Одного платья, чтоб успокоиться, мне не хватило, попустило на четвертом, да и то после того, как взопревший работник подобрал к нему туфли, шляпку и матерчатую, расшитую стеклярусом сумочку.
Время примерки нянька проводила пречудесно, посиживала на пуфике и закусывала поднесенный чай пирожными из соседней кондитерской. Надписывая на карточке адрес, куда требовалось доставить мои покупки, я поняла, что голодна.
Об этом и сообщила няньке, оказавшись сызнова на проспекте. Та мысли о трапезе разделила:
— Отыщем сейчас ресторацию, морожеными с пирожными сыт не будешь.
— Грибов хочу, — решила я, прислушавшись к урчанию желудка, — жаренных со сметаной лисичек. Не сезон? Не получится?
Нянька на этих словах хихикнула, ткнув варежкой в вывеску, на которой вязью написанным «Жарю-парю» было изображено грибное семейство.
Заведение классом не отличалось, так себе харчевня. Но столы были чистыми и пахло хорошо, домашней стряпней и печным дымом. К нам подскочил половой в подпоясанной рубахе:
— Чего бырышни изволят?
Он провел нас через залу, потолок которой намекал, что в прошлой жизни ресторация была обычным подвалом, к дальнему столику у полукруглого высокого оконца.

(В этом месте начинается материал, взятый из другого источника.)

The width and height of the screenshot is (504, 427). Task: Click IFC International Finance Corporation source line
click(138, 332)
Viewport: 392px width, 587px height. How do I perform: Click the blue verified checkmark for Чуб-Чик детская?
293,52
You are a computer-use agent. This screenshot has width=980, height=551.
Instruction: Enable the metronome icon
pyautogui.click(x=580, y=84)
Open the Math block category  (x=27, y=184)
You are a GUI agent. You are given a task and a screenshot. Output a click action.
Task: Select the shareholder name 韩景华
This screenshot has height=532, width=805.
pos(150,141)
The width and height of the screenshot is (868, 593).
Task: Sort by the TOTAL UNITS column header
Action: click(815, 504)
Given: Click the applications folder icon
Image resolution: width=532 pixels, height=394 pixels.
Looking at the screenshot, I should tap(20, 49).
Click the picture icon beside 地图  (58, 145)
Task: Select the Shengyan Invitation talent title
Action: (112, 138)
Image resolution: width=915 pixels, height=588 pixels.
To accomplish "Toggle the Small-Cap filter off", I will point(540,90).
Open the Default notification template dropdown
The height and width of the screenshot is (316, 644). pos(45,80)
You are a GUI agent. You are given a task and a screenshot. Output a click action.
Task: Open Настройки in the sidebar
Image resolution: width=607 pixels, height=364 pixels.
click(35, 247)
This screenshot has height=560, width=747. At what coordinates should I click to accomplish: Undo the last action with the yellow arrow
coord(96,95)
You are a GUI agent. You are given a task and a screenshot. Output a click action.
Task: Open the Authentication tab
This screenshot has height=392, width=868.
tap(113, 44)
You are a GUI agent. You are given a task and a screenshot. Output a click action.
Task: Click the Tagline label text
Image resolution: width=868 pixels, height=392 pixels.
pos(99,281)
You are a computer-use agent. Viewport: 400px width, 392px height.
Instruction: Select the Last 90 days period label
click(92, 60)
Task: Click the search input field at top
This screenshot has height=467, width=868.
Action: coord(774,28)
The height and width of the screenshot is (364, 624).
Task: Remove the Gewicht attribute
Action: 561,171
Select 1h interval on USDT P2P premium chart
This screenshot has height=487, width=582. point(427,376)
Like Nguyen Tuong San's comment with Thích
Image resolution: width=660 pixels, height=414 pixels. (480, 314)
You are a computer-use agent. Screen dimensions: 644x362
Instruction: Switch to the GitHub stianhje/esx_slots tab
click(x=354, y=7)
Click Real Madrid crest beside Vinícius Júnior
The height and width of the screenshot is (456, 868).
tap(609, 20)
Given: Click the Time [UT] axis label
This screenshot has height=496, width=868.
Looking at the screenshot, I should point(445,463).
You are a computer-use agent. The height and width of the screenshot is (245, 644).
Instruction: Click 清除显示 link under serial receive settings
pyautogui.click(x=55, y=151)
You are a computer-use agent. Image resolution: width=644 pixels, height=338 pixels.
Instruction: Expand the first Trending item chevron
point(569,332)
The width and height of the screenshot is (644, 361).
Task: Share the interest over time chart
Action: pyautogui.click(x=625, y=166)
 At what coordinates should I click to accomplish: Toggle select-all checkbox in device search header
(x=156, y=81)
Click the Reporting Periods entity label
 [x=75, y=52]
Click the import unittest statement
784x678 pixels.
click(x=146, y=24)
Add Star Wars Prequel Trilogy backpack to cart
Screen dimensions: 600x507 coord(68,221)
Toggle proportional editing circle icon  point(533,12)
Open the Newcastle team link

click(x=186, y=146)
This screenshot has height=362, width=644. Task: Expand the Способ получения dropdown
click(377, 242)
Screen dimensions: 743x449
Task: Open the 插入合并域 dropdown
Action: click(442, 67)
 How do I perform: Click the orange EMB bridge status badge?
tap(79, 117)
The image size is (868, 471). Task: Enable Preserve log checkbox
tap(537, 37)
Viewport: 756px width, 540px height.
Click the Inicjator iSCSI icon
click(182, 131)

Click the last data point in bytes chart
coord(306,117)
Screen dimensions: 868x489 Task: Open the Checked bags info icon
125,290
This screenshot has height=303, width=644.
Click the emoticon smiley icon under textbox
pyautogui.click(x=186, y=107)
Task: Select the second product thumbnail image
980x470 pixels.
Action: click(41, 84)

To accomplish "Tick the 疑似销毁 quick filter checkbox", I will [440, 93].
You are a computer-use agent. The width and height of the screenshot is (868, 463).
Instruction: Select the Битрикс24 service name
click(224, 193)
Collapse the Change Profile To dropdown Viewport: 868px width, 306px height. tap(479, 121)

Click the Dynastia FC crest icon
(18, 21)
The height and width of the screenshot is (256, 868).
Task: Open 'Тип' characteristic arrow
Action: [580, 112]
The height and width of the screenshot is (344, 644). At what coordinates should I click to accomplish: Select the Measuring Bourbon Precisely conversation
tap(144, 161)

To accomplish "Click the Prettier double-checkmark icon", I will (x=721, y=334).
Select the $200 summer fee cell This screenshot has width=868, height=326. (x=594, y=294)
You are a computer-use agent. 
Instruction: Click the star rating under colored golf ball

— Грибочков? — Парень лихо отхлестал полотенцем столешницу. — И грибочков со всем уважением поднесу. Грибочки у нас замечательные, потому как только в нашем заведении их умеют без мочения либо квашения с осени в свежести сохранять. И дороговизна сохранных амулетов нас в стремлении гостей порадовать не остановит. Заведение у нас препопулярное, все мокошьградское чиновничество столуется, все солидные люди…
Маняша помогла мне разоблачаться, потом и сама рассупонилась, половой одежду подхватил, пристроил на вешалке в углу.
Заверениям его в популярности ресторации, или все же трактира, безлюдие оного противоречило.
— Обеденное время уже закончилось, а для вечери еще не подошло, — будто услышав мои мысли, сообщил половой. — На час раньше и мне для вас свободного местечка отыскать бы не удалось.
Наконец он удалился на кухню.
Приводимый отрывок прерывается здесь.